§ **WORK REQUEST**: Render the items as a Markdown table with columns "Row" and "Line", starting with the line that contains "What do you see at coordinates (728, 1150)" and continuing through the end of the items, omitting blank lines. Number each row and put the line's text in the "Line" column.

Source data:
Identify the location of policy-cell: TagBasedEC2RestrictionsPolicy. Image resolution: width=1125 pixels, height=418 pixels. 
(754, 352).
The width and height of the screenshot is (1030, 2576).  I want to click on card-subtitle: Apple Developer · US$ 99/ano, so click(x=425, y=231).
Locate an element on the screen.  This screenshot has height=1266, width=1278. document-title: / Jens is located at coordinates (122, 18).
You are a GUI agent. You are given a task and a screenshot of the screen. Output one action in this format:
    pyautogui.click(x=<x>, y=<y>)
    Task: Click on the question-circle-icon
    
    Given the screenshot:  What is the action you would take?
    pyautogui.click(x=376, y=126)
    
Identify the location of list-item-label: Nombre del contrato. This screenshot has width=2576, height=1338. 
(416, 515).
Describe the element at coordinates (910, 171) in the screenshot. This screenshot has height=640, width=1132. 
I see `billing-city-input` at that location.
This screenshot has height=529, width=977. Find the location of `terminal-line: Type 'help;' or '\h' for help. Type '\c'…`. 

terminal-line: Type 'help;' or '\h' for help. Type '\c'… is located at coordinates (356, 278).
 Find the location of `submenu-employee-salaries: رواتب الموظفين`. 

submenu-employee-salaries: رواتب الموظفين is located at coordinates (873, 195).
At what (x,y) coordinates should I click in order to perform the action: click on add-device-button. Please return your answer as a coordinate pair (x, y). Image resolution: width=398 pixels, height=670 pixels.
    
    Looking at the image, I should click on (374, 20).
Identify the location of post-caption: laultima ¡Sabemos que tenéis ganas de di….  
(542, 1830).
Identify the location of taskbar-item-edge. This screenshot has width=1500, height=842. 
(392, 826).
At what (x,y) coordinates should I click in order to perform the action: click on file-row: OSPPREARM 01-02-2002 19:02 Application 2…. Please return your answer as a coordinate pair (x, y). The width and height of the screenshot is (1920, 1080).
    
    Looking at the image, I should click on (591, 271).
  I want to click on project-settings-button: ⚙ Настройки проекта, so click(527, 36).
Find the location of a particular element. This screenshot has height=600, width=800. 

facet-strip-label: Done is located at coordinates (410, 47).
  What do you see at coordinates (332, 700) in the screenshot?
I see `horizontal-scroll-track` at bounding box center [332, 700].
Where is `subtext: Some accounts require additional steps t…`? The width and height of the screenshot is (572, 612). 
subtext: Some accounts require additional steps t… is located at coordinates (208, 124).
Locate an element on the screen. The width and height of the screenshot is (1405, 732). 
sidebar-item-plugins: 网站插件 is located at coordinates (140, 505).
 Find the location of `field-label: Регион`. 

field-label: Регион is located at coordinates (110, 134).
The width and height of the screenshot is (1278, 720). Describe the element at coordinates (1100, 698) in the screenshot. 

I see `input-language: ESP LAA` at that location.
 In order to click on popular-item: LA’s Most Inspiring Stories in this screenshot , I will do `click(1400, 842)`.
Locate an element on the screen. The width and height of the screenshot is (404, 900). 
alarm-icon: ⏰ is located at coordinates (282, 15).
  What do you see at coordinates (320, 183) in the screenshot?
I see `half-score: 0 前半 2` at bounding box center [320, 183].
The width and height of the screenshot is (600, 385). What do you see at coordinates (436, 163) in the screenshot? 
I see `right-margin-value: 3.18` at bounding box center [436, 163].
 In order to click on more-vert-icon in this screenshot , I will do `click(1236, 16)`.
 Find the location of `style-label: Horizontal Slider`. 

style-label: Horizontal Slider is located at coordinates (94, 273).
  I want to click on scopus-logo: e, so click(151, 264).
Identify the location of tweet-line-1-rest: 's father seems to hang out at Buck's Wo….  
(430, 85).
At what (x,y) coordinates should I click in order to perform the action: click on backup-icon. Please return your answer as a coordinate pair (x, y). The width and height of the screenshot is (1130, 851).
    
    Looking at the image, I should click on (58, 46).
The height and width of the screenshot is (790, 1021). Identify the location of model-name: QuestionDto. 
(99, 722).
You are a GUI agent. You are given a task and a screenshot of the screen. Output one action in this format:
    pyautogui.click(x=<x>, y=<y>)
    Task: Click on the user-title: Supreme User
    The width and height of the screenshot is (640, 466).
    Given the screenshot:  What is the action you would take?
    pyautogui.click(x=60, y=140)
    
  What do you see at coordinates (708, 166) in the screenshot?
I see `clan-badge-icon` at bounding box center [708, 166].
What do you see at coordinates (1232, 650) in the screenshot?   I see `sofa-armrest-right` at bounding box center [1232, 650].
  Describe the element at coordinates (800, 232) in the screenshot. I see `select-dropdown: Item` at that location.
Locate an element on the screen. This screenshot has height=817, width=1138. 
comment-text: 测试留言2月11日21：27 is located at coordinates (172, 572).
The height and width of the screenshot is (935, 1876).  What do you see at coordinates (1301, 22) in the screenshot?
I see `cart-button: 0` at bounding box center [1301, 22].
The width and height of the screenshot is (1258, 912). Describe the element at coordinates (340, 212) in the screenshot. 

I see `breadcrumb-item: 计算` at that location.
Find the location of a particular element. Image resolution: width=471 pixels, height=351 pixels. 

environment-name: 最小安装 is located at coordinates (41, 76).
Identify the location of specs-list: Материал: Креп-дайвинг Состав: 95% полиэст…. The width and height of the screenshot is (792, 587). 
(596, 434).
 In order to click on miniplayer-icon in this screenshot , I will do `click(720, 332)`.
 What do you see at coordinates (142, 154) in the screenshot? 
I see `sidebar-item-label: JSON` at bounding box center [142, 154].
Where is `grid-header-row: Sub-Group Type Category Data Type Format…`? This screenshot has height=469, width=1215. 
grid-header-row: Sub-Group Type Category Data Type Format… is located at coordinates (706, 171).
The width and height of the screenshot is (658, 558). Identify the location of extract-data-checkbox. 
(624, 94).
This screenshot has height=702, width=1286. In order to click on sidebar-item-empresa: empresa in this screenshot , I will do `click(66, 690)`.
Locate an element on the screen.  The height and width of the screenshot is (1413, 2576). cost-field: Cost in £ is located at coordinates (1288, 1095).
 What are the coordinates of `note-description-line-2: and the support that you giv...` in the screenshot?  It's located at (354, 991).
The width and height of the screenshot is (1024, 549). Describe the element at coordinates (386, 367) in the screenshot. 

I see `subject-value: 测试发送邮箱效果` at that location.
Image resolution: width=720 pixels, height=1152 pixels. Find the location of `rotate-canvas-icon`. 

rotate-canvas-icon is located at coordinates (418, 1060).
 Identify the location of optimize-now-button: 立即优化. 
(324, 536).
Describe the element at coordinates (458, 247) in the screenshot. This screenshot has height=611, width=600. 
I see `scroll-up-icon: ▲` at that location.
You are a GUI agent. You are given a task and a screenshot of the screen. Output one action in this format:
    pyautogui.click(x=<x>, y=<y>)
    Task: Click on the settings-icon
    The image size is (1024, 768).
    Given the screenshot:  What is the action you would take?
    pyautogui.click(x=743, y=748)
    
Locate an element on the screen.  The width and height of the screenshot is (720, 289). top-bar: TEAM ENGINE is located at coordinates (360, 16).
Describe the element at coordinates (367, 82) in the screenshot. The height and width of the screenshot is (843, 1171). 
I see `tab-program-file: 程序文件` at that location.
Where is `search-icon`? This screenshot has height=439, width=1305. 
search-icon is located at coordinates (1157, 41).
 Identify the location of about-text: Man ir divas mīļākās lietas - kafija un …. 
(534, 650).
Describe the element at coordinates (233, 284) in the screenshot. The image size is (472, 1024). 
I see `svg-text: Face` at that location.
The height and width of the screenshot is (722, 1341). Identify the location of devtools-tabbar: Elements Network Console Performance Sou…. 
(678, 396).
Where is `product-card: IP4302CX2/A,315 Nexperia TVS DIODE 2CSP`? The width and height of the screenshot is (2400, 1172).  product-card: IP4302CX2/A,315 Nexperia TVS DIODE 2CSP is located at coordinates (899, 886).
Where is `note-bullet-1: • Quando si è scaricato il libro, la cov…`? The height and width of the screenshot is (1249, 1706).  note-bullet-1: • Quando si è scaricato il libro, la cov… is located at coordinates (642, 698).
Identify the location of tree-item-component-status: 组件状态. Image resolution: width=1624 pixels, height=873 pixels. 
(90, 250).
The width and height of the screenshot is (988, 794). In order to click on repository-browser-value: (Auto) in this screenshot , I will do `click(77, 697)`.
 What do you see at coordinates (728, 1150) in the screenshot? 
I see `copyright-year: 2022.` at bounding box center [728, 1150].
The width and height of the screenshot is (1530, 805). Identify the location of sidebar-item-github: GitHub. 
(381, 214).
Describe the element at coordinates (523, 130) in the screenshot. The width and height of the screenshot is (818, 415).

§ **TASK ANSWER**:
| Row | Line |
|---|---|
| 1 |  What do you see at coordinates (728, 1150) in the screenshot?  |
| 2 | I see `copyright-year: 2022.` at bounding box center [728, 1150]. |
| 3 | The width and height of the screenshot is (1530, 805). Identify the location of sidebar-item-github: GitHub.  |
| 4 | (381, 214). |
| 5 | Describe the element at coordinates (523, 130) in the screenshot. The width and height of the screenshot is (818, 415). |